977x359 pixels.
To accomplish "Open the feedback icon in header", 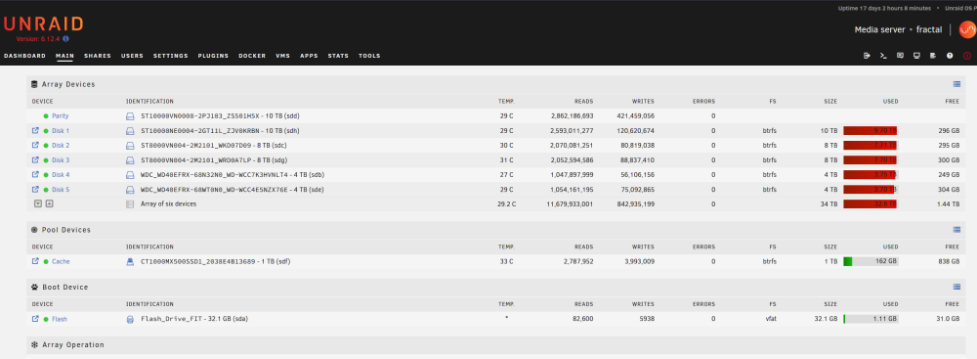I will pos(900,56).

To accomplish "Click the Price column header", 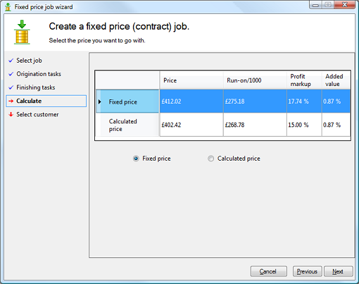I will click(x=191, y=80).
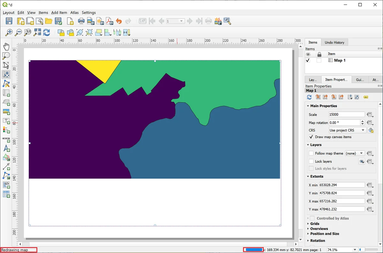Open the Follow map theme dropdown

pyautogui.click(x=355, y=153)
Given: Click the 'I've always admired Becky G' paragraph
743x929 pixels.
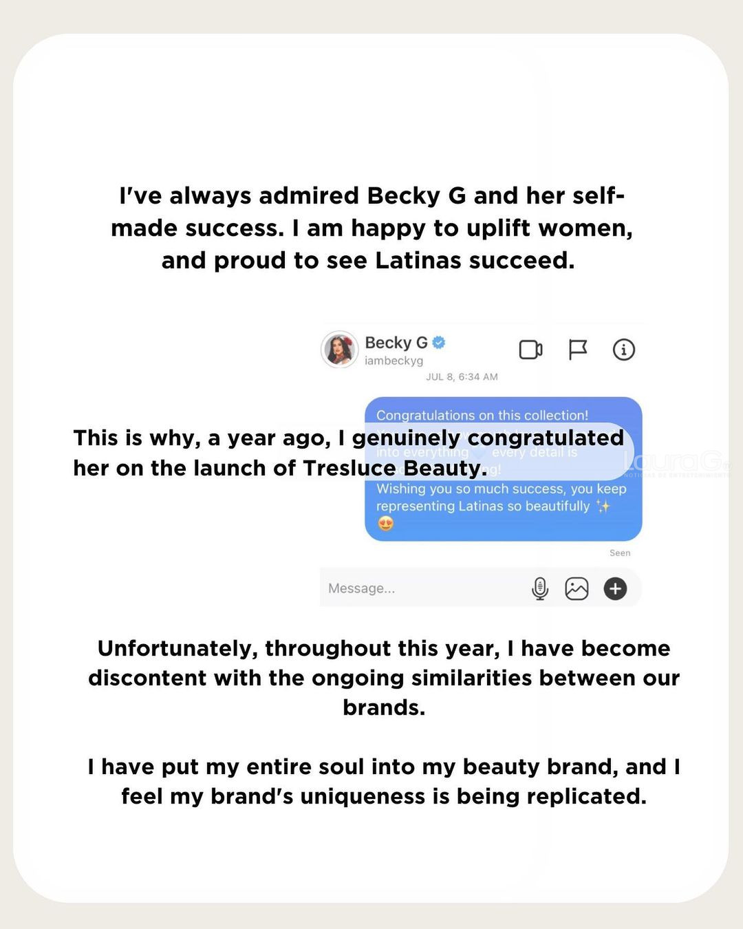Looking at the screenshot, I should [372, 228].
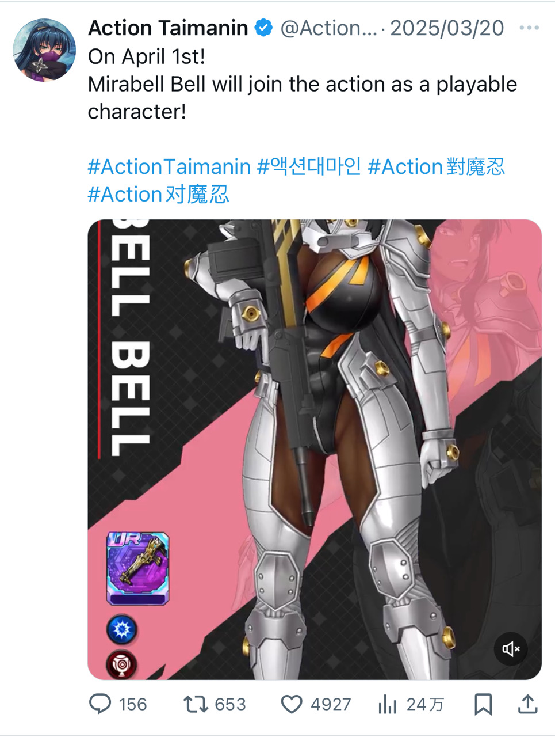The image size is (555, 737).
Task: Open Action Taimanin profile avatar
Action: 44,50
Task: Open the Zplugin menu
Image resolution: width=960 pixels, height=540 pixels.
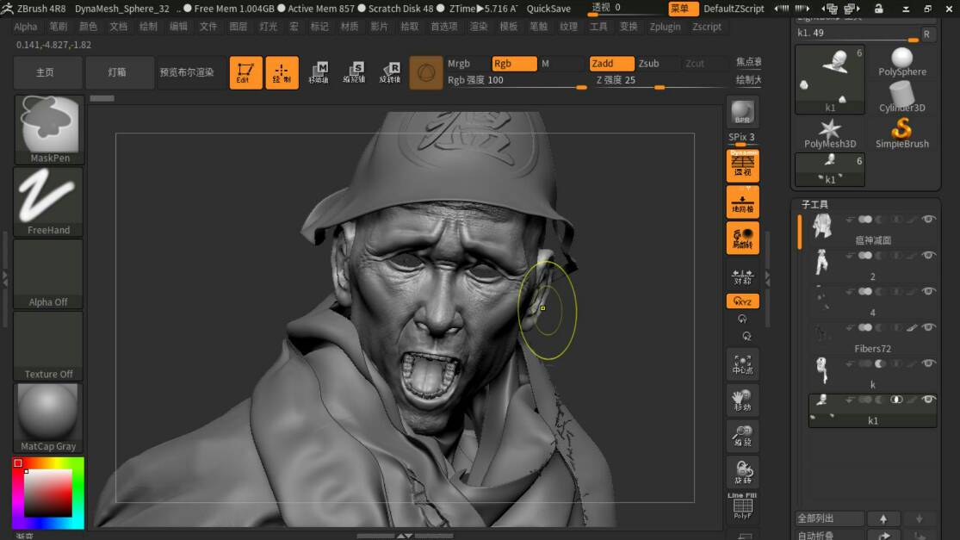Action: pos(665,27)
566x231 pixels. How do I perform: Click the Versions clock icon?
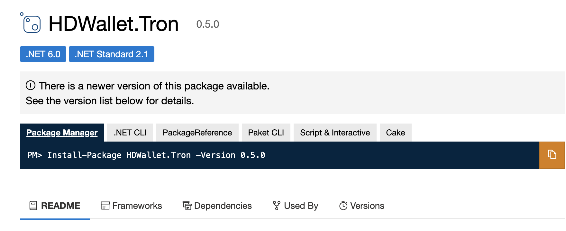tap(343, 206)
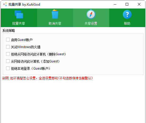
####################
### What you are asked to do
Restate word for word the lines of the data above that begin at the line with "Given: Click the" and end at the line with "Task: Open the Zplugin menu", keeping both ends and dropping every picture.

### Answer to this exercise
Given: Click the 'I've always admired Becky G' paragraph
743x929 pixels.
Looking at the screenshot, I should [372, 228].
The image size is (555, 737).
Task: Open Action Taimanin profile avatar
Action: 44,50
Task: Open the Zplugin menu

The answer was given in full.